#### [Supplied text]
This is pointless, all callers pass in a list, i.e. it's mandatory.

> +		return 0;
> +
> +	list_for_each_entry(vmsa_node, vmsa_list, list) {
> +		if (!kvm_get_vcpu_by_id(kvm, vmsa_node->vcpu_id)) {
> +			WARN(1,
> +			     "Failed to find VCPU with ID %d despite presence in VMSA list.\n",
> +			     vmsa_node->vcpu_id);
> +			return -1;
> +		}
> +	}
> +
> +	/*
> +	 * Move any stashed VMSAs back to their respective VMCBs and delete
> +	 * those nodes.
> +	 */
> +	list_for_each_entry_safe(vmsa_node, q, vmsa_list, list) {
> +		vcpu = kvm_get_vcpu_by_id(kvm, vmsa_node->vcpu_id);

Barring a KVM bug, is it even theoretically possible for vcpu to be NULL?  If not,
I'd simply drop the above sanity check.  If this can only be true if there's a
KVM bug and you really want to keep it the WARN, just do:

		if (WARN_ON(!vcpu))
			continue;

since a KVM bug this egregious means all bets are off anyways.  That should also
allow you to make this a void returning helper and avoid pointless checking.

#### [Listing]
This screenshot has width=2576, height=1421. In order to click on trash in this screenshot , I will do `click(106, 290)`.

* * *

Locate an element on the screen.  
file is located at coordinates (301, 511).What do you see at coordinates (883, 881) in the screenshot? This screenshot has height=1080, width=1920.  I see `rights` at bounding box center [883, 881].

#### [Problem 1]
Duplicate a passage from the code review excerpt, beginning at the words "since a KVM" and stopping after the words "avoid pointless checking.".
#### [Problem 2]
Answer the following from the code review excerpt:
(a) According to the reviewer, what do all callers pass in?
(b) What value does the quoted code return when it fails to find a VCPU with the given ID?
(c) What kind of helper does the reviewer say the function could become?

#### [Correct answer 1]
since a KVM bug this egregious means all bets are off anyways.  That should also
allow you to make this a void returning helper and avoid pointless checking.

#### [Correct answer 2]
(a) A list, which the reviewer says makes it mandatory.
(b) -1.
(c) A void returning helper.